Somebody's gotta say it...

Have you been to a place where the most pristine alpine-lake views were spoiled by toilet paper strewn across the landscape? Have you seen and smelled half-dug holes overflowing with human excrement? Have you been to local trails lined with colorful poop-filled bags sitting on the side of the trail? This is a surefire way to ruin the aesthetic of a wildly beautiful place, not to mention a health hazard by contaminating water sources.

I don’t think people trash places intentionally. $#!+ happens. But when nature calls, we all need to be prepared. There are rules of engagement that keep forests pristine, clean, safe, and attractive. Follow them.

Plan for Potty Time
When there is the luxury of a trailhead outhouse, use it.

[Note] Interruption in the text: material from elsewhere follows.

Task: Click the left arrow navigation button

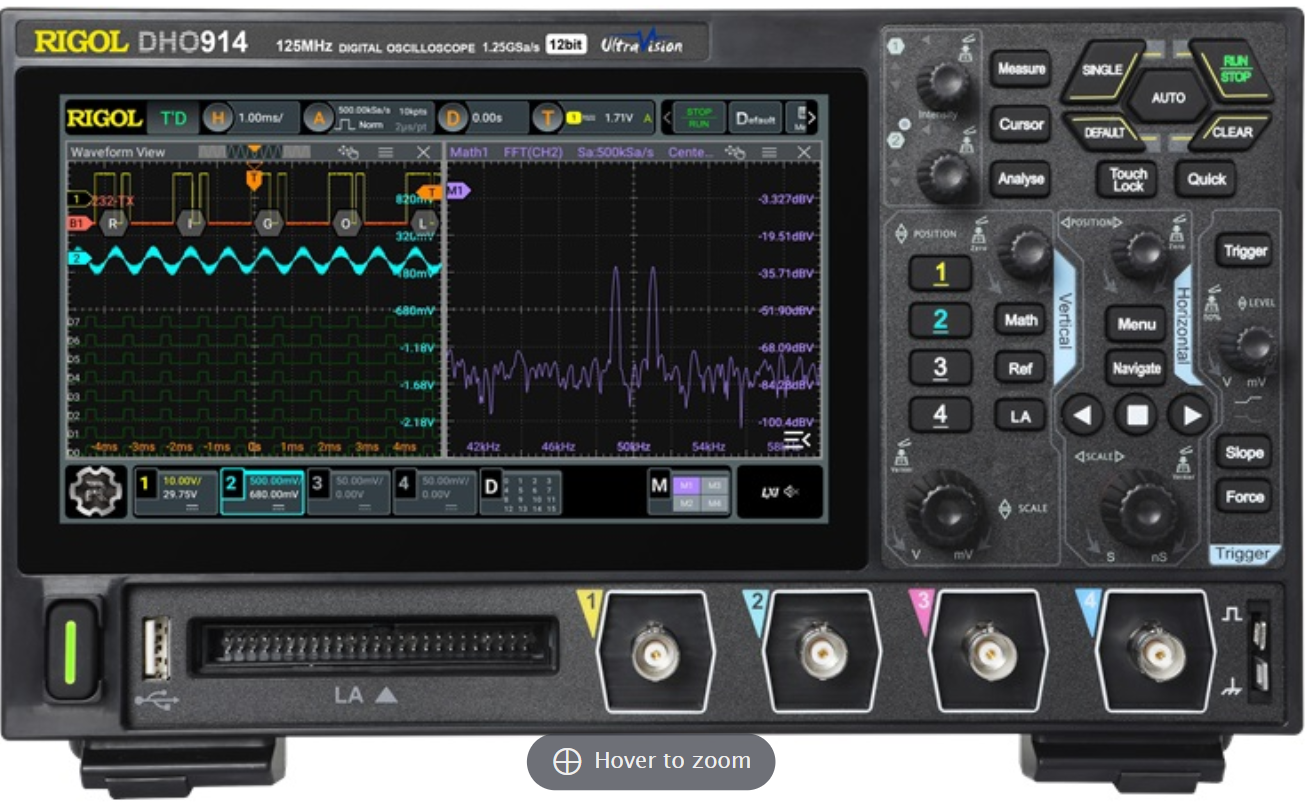Action: 1082,415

These generally exist in high-traffic areas and places that have the budget to permit and build an outhouse. Be prepared for the toilet-paper stocking situation to be variable. Packing your own TP or wet wipes (make sure they are biodegradable) is a good backup plan.

In locations where there are limited facilities or long morning lines to the privy, please train your bowels to release quickly on command. Forcing lines of agonizing people to wait for what seems like an eternity should be avoided.

Training your bowels to operate like a Swiss watch is another conversation, but some tips include eating plenty of roughage and timing your coffee intake to operate as a laxative. I have a friend that took a morning dip (tobacco) that got things moving, although I wouldn’t necessarily recommend that.

With the right preparation, taking care of business can become an enjoyable part of your outdoor experience, instead of something to dread.

Pack It Out
Bags aren’t just for dogs.

Always bring along extra bags, be they zip-locks, small doggie bags, or larger produce bags. They can be used to pack, and double-seal, all manner of waste, particularly used toilet paper.

When I was a kid, the local park was strewn with dog feces. At some point, city ordinances across the country decided it would benefit everyone to require cleaning up after your pup. Now, it is commonplace to find dog-waste stations equipped with small plastic bags and disposal receptacles.

If you simply hate carrying your dog’s waste out, make Fido pack it out himself. Dog packs are great for leashes, snacks, and packing out doggy waste. Anything is better than leaving the bag on the side of the trail. Many trailheads have receptacles for dog waste where they can be deposited.

Other places to keep in mind are zones where waste doesn’t biodegrade fast, like high-altitude areas. Using blue bags is common practice in harsh alpine conditions. You’ll notice they’re required on popular mountains like Mount Rainier. These bags are similar to the green bags that you find at any dog park, except they come with zip ties and a translucent outer bag. The double bagging helps to contain the odor. Big-wall climbers use a similar technique with an inner plastic bag packed into a carabiner-compatible “poop tube.”

My wife and I typically use dog-waste bags for our toddler, who doesn’t always feel like taking care of business until we are miles down the trail.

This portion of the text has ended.